When we think about our diet, we might think primarily about the ‘macronutrients’; carbohydrates, fats and proteins. But vitamins and minerals, the so-called ‘micronutrients’ are just as crucial. Even if we do think about our vitamin intake, we might only focus on immune boosting vitamin C or the sunshine vitamin, vitamin D. The B vitamins tend to be overlooked as the poorer, less important cousins of the vitamin world. But without the B vitamins, we’d be in a very poor state of health.
Here’s the lowdown on the B vitamins, why we need them and where we’ll find them.
The What, Where and Why of the B Vitamins
The B vitamins (and vitamin C) are all water soluble vitamins. This means that they cannot be stored by the body like the fat soluble vitamins, vitamins A, D, E and K. We need to consume the water soluble vitamins on a daily basis, as any excess that we have is eliminated from the body in the urine, rather than being stored in our fat reserves for when we might need them.
There are eight B vitamins, each with a specific role, but on the whole, they’re associated with releasing energy from food, preventing tiredness and looking after the nervous system. They’re generally found in wholegrain bread, cereals and pasta, brown rice, green leafy vegetables, nuts and pulses. Here’s more on each B vitamin:
Vitamin B1 – Thiamine
Role – Releases energy from dietary carbohydrates, helping the growth and development of all of the cells within the body. It also helps support the immune system and the heart and skeletal muscles.

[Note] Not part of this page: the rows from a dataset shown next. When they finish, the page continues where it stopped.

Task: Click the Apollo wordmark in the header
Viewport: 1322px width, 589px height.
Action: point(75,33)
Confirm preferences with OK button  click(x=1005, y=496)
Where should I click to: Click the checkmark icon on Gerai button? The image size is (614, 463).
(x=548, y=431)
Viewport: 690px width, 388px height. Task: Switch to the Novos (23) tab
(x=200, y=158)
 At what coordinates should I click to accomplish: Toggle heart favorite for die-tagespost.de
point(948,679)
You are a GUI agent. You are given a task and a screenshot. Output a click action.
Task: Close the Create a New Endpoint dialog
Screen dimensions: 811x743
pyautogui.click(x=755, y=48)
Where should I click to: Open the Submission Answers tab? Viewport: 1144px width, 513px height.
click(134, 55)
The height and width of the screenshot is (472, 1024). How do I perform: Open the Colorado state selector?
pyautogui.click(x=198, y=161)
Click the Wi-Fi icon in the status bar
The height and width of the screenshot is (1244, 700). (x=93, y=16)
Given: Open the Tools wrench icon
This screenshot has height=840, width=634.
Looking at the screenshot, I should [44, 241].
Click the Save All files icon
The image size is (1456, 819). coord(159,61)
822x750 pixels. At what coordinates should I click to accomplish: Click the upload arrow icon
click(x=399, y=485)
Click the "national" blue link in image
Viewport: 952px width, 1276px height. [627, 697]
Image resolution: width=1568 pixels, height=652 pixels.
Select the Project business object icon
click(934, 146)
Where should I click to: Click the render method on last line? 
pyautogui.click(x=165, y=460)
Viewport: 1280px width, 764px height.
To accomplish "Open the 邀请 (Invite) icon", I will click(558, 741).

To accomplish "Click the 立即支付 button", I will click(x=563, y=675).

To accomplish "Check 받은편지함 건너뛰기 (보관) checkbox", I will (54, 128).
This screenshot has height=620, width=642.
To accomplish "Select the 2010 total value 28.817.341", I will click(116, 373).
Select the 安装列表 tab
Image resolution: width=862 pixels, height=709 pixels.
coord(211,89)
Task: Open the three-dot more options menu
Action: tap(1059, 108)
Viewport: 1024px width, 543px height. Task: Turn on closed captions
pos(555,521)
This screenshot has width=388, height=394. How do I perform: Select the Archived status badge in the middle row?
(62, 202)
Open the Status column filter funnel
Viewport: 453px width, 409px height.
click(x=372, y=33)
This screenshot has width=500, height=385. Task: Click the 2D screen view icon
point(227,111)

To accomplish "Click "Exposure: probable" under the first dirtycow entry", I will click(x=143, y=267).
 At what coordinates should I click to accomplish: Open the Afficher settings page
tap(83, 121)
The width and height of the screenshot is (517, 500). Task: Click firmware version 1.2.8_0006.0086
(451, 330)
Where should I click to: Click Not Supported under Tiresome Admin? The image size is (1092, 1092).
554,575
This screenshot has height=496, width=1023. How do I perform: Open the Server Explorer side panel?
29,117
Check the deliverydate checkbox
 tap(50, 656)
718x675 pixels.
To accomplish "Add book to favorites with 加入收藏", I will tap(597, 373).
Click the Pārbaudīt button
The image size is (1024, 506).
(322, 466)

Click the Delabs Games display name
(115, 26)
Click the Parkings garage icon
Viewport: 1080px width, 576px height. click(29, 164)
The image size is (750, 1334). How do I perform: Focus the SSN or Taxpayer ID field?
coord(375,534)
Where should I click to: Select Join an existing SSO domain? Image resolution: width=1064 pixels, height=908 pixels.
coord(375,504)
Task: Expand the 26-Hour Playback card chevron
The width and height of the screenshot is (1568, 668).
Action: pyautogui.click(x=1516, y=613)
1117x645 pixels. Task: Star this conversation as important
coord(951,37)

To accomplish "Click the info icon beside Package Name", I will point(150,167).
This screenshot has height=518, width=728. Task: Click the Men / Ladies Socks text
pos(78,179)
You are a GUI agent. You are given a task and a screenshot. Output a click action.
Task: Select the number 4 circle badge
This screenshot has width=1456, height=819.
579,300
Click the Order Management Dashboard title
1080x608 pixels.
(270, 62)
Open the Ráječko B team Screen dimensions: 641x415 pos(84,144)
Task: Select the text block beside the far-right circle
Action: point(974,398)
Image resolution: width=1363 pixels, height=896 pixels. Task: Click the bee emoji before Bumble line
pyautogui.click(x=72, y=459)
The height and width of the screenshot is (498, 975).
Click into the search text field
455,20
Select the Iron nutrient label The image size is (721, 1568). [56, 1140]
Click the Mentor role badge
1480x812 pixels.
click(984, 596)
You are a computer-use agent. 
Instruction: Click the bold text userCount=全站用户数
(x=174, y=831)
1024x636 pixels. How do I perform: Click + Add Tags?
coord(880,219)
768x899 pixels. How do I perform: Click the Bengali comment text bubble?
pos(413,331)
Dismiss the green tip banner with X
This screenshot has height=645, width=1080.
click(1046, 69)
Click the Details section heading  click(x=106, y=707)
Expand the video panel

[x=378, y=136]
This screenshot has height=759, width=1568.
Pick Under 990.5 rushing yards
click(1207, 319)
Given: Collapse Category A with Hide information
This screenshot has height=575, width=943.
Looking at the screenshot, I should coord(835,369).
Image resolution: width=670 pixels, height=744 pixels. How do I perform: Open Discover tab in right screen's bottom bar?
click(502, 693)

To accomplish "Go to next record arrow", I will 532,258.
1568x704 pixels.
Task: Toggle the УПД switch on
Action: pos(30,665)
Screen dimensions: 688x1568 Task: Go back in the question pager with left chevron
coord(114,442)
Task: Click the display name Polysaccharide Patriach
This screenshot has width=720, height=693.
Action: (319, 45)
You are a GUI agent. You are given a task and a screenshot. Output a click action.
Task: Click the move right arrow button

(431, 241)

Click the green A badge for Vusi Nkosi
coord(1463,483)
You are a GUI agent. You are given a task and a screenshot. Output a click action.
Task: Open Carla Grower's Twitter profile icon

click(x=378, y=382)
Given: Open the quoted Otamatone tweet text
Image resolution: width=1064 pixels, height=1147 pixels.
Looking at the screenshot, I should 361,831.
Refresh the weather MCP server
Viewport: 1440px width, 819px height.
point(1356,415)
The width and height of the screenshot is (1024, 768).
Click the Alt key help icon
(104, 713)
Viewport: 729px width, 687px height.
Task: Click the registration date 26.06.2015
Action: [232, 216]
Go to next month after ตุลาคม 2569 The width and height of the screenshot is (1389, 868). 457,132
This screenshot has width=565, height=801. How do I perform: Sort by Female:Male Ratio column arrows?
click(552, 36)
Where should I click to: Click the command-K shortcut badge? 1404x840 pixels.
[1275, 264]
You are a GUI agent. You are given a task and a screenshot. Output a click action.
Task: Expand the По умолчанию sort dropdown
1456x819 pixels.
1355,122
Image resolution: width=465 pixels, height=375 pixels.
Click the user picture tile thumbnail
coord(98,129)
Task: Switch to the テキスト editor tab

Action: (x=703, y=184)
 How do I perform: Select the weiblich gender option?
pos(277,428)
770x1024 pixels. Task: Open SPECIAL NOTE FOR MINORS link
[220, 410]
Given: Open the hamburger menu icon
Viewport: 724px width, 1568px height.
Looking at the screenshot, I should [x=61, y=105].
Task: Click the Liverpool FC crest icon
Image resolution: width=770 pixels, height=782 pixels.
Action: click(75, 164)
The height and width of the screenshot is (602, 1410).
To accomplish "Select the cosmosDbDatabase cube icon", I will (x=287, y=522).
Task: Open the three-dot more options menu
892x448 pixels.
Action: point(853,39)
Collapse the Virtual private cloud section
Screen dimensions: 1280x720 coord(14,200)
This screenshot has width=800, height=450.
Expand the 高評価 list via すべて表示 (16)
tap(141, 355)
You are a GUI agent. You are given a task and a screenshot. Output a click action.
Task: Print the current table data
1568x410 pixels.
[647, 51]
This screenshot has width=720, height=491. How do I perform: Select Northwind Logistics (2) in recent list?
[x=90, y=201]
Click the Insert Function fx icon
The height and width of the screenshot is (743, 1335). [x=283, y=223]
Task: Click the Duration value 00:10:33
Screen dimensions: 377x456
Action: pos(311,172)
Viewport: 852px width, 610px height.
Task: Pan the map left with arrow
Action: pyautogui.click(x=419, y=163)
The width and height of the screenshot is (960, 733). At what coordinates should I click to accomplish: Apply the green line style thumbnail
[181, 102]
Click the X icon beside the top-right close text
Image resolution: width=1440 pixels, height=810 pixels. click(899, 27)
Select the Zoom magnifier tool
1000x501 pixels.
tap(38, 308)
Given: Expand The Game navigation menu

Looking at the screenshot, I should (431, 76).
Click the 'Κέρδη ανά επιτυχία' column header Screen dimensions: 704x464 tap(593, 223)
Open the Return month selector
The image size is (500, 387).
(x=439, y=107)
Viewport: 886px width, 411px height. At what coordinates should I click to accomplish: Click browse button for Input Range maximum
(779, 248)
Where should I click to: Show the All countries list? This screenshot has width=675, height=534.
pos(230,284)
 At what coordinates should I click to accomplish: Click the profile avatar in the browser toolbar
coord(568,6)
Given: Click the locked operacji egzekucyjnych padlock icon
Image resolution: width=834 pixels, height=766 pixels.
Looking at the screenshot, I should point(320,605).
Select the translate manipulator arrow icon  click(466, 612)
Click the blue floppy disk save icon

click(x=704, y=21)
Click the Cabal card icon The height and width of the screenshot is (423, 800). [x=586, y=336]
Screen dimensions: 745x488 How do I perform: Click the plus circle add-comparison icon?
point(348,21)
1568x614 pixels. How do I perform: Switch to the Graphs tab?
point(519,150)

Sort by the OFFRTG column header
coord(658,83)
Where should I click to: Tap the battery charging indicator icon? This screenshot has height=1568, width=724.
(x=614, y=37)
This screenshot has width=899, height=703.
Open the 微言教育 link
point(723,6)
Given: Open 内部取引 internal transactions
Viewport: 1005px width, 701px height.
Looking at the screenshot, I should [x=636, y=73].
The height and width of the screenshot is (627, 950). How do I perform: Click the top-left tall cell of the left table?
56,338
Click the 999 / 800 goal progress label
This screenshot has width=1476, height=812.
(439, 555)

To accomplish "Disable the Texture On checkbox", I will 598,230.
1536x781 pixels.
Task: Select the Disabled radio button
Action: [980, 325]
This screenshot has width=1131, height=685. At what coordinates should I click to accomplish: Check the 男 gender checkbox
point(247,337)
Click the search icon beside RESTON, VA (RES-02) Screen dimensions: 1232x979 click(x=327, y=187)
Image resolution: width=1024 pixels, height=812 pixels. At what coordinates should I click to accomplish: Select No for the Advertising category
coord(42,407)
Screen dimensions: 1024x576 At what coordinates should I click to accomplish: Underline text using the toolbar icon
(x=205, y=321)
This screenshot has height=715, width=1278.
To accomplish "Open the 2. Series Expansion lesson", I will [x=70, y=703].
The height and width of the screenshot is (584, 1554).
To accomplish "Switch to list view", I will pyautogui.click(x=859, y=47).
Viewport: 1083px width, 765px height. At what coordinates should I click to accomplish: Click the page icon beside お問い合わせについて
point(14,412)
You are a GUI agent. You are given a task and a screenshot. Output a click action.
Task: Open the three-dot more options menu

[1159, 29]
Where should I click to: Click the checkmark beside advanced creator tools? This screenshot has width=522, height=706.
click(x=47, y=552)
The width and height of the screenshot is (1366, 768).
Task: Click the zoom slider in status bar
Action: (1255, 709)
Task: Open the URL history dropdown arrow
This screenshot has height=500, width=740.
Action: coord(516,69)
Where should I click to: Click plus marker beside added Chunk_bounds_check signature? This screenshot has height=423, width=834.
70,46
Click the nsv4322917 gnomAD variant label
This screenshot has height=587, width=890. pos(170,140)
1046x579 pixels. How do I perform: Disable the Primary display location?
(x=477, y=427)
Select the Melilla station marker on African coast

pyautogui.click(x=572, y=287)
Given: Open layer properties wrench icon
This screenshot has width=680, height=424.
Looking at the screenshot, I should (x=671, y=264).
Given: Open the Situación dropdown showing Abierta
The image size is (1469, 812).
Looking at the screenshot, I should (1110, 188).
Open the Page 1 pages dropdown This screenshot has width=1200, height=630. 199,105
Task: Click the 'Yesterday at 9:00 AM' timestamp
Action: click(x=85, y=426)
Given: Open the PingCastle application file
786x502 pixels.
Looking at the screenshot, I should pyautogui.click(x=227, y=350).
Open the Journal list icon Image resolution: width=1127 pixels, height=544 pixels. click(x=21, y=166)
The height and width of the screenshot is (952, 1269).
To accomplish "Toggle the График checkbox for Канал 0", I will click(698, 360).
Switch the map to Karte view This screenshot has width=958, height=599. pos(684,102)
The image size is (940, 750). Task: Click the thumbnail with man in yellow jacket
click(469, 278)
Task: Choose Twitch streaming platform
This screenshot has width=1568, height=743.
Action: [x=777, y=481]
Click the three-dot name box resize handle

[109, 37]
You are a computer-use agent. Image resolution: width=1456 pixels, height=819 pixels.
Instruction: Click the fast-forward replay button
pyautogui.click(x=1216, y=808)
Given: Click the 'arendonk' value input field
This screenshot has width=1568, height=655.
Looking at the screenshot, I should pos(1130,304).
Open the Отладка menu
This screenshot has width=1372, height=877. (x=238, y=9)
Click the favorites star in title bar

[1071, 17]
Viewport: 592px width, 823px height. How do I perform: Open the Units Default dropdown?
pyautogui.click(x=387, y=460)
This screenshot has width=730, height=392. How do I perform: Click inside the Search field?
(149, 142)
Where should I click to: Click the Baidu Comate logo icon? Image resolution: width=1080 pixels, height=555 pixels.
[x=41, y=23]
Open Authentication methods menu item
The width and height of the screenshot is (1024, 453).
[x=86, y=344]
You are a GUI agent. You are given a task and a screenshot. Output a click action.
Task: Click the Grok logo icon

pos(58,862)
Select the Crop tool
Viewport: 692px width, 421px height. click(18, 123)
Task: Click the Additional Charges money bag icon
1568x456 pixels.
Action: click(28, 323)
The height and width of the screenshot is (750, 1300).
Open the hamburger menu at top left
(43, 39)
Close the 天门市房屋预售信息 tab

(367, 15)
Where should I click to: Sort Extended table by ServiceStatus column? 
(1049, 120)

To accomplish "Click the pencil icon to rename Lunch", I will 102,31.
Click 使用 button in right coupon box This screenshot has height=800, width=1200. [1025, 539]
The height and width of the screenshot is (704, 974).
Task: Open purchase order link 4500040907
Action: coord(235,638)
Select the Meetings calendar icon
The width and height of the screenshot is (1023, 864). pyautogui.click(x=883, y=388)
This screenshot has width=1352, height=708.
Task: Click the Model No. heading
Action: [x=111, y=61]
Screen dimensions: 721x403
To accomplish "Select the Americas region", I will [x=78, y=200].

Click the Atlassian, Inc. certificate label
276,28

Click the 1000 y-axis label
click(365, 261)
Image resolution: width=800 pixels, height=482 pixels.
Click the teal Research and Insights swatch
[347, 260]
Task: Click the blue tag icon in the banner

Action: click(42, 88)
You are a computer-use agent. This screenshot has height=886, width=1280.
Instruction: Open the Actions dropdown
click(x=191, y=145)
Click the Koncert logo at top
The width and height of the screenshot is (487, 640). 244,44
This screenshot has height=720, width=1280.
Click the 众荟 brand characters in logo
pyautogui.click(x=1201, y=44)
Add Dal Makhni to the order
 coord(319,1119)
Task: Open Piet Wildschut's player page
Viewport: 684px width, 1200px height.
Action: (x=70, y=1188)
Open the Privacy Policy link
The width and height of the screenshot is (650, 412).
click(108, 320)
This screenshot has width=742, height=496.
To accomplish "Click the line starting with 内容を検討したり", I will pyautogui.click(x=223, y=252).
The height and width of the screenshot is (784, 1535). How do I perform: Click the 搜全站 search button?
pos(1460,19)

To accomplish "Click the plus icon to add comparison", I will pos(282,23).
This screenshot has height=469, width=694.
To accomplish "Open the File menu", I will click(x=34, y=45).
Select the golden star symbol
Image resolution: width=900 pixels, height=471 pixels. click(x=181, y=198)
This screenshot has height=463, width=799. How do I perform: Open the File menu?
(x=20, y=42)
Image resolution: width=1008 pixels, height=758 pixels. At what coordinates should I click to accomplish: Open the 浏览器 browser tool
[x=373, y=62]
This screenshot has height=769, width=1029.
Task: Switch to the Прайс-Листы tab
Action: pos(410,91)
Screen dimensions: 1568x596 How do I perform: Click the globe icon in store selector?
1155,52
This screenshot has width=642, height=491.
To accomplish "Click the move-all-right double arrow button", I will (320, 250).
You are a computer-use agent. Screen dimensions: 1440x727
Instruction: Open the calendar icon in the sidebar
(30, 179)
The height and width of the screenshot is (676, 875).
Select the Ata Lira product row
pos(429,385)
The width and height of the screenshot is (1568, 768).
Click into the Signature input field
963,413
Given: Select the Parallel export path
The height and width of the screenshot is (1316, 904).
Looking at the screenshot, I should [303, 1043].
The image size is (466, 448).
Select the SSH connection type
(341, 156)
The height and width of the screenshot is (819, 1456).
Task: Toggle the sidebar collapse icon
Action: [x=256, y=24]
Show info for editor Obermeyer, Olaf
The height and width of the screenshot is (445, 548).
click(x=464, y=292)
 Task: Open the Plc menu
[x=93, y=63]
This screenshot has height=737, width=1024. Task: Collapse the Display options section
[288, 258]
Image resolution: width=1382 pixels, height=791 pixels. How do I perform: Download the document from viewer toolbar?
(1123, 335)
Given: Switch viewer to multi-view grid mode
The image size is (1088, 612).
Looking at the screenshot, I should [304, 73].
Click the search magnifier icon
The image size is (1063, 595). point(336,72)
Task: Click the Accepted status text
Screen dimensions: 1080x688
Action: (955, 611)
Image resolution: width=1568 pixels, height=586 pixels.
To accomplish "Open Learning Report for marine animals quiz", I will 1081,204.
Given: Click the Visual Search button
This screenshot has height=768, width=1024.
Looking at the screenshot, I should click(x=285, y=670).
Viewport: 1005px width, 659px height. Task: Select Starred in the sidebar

Good food sources – Whole grains, nuts, fresh and dried fruits and fortified breakfast cereals and bread.
Deficiency symptoms – weight loss, muscle weakness, confusion and short term memory loss.
Vitamin B2 – Riboflavin
Role – Releases energy from dietary fats, proteins and carbohydrates, transports iron around the body and helps the structure and function of the cells of the mucous membranes such as the lining of the mouth and nose, the skin and the nervous system.
Good food sources – Cow’s milk, eggs, brown rice, fortified breakfast cereals, beans, mushrooms and green vegetables.
Deficiency symptoms – Dry, cracked skin around the mouth and nose, a painful, dry, red tongue, hair loss and itchy, sore eyes.
Vitamin B3 – Niacin
Role – Releases energy from the food we eat and helps to keep the skin and immune system healthy.
Good food sources – Meat, fish, fortified bread, eggs and dairy products.
Deficiency symptoms – Although extremely rare, a condition called pellagra can be caused by a severe deficiency of vitamin B3. Pellagra is characterised by the skin becoming ultra-sensitive to sunlight causing sunburn.
Vitamin B5 – Pantothenic Acid
Role – Releases energy from food.
Good food sources – Meat, eggs, whole grains, fortified cereal products, tomatoes, broccoli and potatoes.
Deficiency symptoms – a deficiency is extremely rare.
Vitamin B6 – Pyridoxine
Role – Releases energy from dietary carbohydrates and protein, helps in the formation of haemoglobin, the component of red blood cells that carries oxygen and iron around the body and assists in the production of amino acids.
Good food sources – Poultry, white fish, eggs, fortified bread and cereals, whole grains, soya products, dairy products and potatoes.
Deficiency symptoms – anaemia, sore cracks in the corners of the mouth, a swollen tongue, confusion and depression.
Vitamin B7 – Biotin
Role – Breaks down dietary fats.
Good food sources – Meat, fish, nuts, seeds, fortified cereals and sweet potatoes.
Deficiency symptoms – a deficiency is extremely rare.
Vitamin B9 – Folic Acid
Role – aids in the formation of healthy red blood cells and the cells of the nervous system.
Good food sources – Fortified breakfast cereals, brown rice, chickpeas, brussels sprouts, broccoli, spinach, peas, oranges and bananas.
Deficiency symptoms – anaemia, tiredness, lethargy, low mood and insomnia. A deficiency can also lead to spina bifida in a woman’s unborn child and supplements are recommended during the first three months of pregnancy.
Vitamin B12 – Cobalamin
Role – releases energy from food, helps in the production of red blood cells and supports the nervous system.
Good food sources – Meat, fish, eggs, dairy products, fortified cereals and Marmite.
Deficiency symptoms – anaemia, tiredness, lethargy, abdominal pain and a burning, swollen tongue.
On the whole, B vitamin deficiencies are rare but can occur and lead to tiredness and low energy. Eat a variety of whole grains and vegetables, and if you think you may be deficient, consider taking a supplement, particularly if you don’t eat red meat.